● WHAT YOU HAVE TO DO: Only one stretch of the data below should be repeated: the lines from the line containing "This screenshot has width=800, height=435." through the line containing "Enable 'Використовувати режим", inclusive, exactly as they are.

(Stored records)
- - -
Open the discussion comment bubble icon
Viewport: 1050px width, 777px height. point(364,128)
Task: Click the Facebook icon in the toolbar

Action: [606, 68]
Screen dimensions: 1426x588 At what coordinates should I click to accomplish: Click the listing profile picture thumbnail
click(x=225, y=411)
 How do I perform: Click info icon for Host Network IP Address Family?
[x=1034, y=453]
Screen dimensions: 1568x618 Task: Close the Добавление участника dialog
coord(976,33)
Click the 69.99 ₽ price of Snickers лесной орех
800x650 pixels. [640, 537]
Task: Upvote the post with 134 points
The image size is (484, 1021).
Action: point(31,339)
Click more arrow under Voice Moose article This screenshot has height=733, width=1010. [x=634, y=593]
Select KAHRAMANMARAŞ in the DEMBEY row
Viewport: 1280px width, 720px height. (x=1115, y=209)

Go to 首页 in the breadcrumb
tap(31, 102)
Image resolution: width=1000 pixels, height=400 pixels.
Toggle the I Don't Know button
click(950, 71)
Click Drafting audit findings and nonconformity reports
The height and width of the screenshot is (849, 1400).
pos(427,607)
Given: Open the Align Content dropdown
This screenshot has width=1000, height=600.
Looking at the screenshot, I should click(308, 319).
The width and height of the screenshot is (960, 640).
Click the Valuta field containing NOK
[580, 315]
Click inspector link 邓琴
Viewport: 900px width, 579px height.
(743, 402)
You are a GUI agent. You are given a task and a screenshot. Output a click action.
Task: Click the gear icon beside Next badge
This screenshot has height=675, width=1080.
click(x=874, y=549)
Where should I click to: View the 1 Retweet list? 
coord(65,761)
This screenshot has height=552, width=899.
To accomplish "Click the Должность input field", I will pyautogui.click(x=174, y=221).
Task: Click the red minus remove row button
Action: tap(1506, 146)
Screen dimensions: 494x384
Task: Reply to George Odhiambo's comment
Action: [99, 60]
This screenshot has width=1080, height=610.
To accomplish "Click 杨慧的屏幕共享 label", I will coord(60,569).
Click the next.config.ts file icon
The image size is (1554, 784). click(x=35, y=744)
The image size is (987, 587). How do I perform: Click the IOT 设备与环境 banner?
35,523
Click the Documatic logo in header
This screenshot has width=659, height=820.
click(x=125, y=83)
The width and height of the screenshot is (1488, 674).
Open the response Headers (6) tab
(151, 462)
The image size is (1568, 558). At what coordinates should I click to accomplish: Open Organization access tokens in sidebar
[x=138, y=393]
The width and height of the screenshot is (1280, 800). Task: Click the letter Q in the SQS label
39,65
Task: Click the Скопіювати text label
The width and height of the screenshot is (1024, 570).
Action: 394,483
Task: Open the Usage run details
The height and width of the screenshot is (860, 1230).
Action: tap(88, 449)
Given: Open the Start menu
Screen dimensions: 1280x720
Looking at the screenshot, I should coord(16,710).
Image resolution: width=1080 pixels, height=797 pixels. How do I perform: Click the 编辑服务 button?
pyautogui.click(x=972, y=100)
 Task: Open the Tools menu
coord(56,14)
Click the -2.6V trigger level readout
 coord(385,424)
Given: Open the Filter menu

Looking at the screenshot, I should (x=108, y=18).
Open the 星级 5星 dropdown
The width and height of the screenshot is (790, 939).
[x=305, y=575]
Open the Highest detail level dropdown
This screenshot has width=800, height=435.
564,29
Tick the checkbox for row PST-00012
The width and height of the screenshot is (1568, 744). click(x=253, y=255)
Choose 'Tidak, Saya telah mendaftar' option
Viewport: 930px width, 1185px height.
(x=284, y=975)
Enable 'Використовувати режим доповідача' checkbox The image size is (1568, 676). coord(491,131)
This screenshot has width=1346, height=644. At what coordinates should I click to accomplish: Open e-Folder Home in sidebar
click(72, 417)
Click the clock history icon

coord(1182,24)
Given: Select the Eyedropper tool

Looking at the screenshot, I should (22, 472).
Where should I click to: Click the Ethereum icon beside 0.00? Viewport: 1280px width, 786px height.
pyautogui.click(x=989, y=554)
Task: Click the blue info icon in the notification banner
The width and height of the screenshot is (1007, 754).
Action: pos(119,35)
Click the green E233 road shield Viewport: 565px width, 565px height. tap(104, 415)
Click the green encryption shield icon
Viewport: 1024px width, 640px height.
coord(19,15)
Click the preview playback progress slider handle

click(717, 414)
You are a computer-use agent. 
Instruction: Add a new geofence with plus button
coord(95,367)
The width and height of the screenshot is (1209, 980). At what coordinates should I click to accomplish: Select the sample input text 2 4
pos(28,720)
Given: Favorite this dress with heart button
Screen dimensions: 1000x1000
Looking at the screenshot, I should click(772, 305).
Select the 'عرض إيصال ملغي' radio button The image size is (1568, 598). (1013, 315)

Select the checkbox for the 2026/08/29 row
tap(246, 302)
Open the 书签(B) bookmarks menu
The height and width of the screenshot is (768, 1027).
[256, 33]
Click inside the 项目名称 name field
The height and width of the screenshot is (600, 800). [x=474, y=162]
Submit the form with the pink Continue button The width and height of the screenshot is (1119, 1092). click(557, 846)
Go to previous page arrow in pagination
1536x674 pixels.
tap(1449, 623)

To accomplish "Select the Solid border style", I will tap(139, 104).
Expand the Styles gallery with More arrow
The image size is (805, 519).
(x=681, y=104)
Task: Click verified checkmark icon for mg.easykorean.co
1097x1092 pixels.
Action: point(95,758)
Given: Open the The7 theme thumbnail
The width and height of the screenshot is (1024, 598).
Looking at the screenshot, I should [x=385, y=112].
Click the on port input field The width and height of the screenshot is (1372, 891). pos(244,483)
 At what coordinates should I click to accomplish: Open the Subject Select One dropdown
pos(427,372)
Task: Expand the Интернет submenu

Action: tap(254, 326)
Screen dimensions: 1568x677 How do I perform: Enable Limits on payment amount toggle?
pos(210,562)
- - -
● ANSWER:
This screenshot has width=800, height=435.
564,29
Tick the checkbox for row PST-00012
The width and height of the screenshot is (1568, 744). click(x=253, y=255)
Choose 'Tidak, Saya telah mendaftar' option
Viewport: 930px width, 1185px height.
(x=284, y=975)
Enable 'Використовувати режим доповідача' checkbox The image size is (1568, 676). coord(491,131)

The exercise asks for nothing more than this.